The perioperative heparin administration was standardized. The perfusionist
routinely added 7500 IU of heparin to the CPB circuit prime. The
cardio-anesthesiologist administers 300-350 units/kg of unfractionated heparin
(UFH) as the initial dose at the start CPB, as outlined in the CTS anesthesia
protocol of the MCL (Loos, 2021). Dripping heparinizing saline is stopped by
the perfusionist at complete heparinization (ACT>480 seconds). During the CTS
procedure, ACT values are recorded on the appendix form. The ATS is initiated
when the collection reservoir contains sufficient blood from which
approximately 225 ml of ATS product can be obtained (approximately 500 ml blood
loss excluding saline, depending on the patient*s Hct). During CPB, the
perfusion protocol of the MCL will be followed (Broek, 2021). Study information
will be obtained from each patient, represented in a form in the Appendix. The
ATS washing quantity is filled in later.

After weaning CPB, the ATS is connected to the 3L saline for washing. Then the
ATS product is formed from the aspirated blood in the ATS reservoir. The
perfusionist restarts the dripping heparinizing saline when protamine sulfate
is initiated by the cardio-anesthesiologist (1:1 with initial heparin dose).
After 10 minutes the protamine is administered 2.7 mL of blood will be
collected in a citrate tube for ROTEM measurement and an ACT measurement is
initiated. This ACT value may deviate no more than 10% from the ACT value
before heparin was administered. In case the ACT varies, further correction is
made with protamine. Before the ATS product is infused to the patient, a sample
(4ml) is taken to determine the residual fraction of heparin. Again, after
administering the ATS product, 2.7 ml of blood is collected in a citrate tube
for a ROTEM measurement. Close monitoring of the coagulation and possible
correction with blood products reduces the impact of the possible coagulation
problem. Blood products may be administered even if the patient does not
participate in this study. When a sample is taken from the patient in the ICU,
an APTT value will also be determined in the laboratory.

3.4.3 Anti Xa assay
The MCL Certe will perform the chromogenic anti-Xa test. The results of the
residual heparin fraction will not be displayed in the electronic patient
record (EPD). The measurement will be performed in research setting, with
patient approval.

3.4.4 Standard of care and research
Waste blood, e.g. from wound area, is collected and processed by the ATS. This
allows to produce an erythrocyte concentrate, also called ATS product. This
study differs slightly compared to standard care, because a 4 ml sample of the
ATS product is taken for the anti-Xa test. After the sample is taken, the ATS
product is administered to the patient. In other words, patients receive 4 ml
less ATS product that has collected and processed the waste blood. In addition,
the ATS does not use a standard wash volume of 1000 ml. Patients are randomly
assigned to a wash volume of 700, 1000 or 1300 ml.
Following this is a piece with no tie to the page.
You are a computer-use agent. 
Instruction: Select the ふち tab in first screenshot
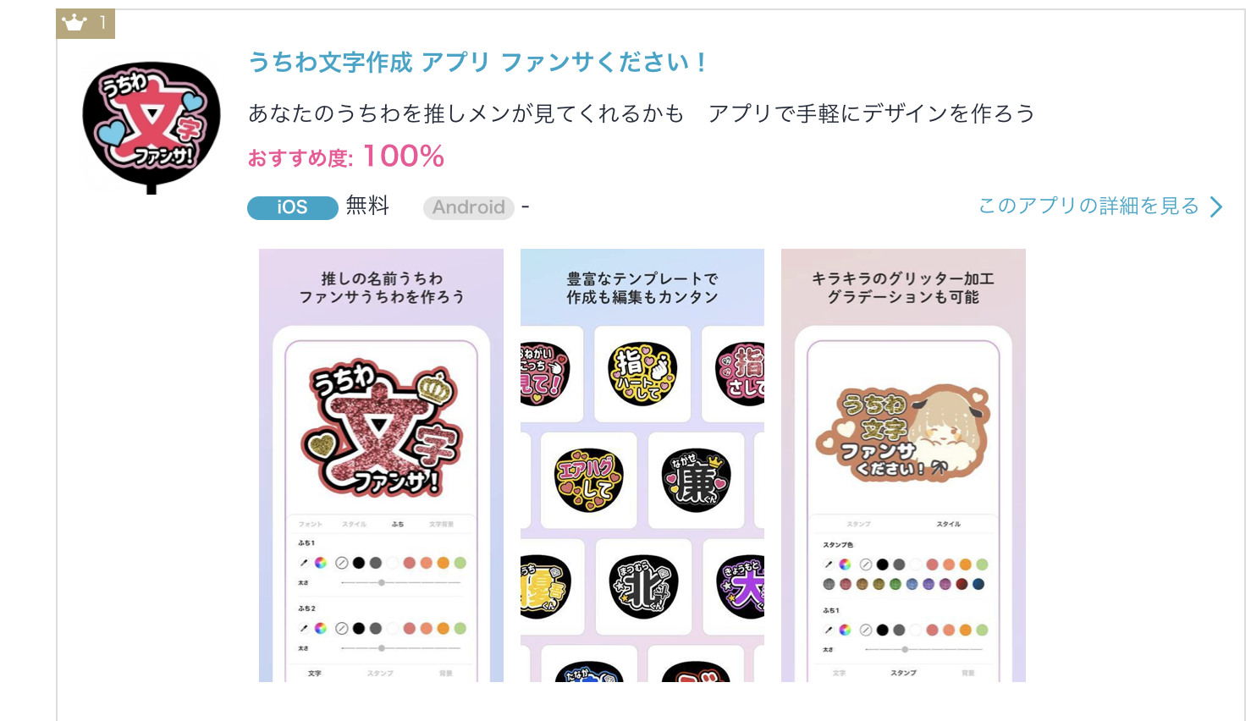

Blood (4ml) from the erythrocyte concentrate is sampled during the operation.
The surgical procedure will not take longer when the patient participates in
the study. In addition, the patient does not need to visit the MCL additionally
for this study.

The blood sample (4 ml) of erythrocyte concentrate (minimum 225 ml) does not
cause any side effects. Another wash volume set of the cellsaver may not cause
any urgent side effects. Blood (products) might be administered after surgery
to correct the coagulation. This may be administered even if the patient does
not participate in this study.

Coagulation factors may not be returned to the patient due to centrifugation of
the ATS. Due to the fact that the patient only receives erythrocytes back from
the wasted blood, it is thought that the ATS may affect coagulation after
surgery. Blood (products) might be needed postoperatively because heparin might
still have been present in the erythrocyte concentrate.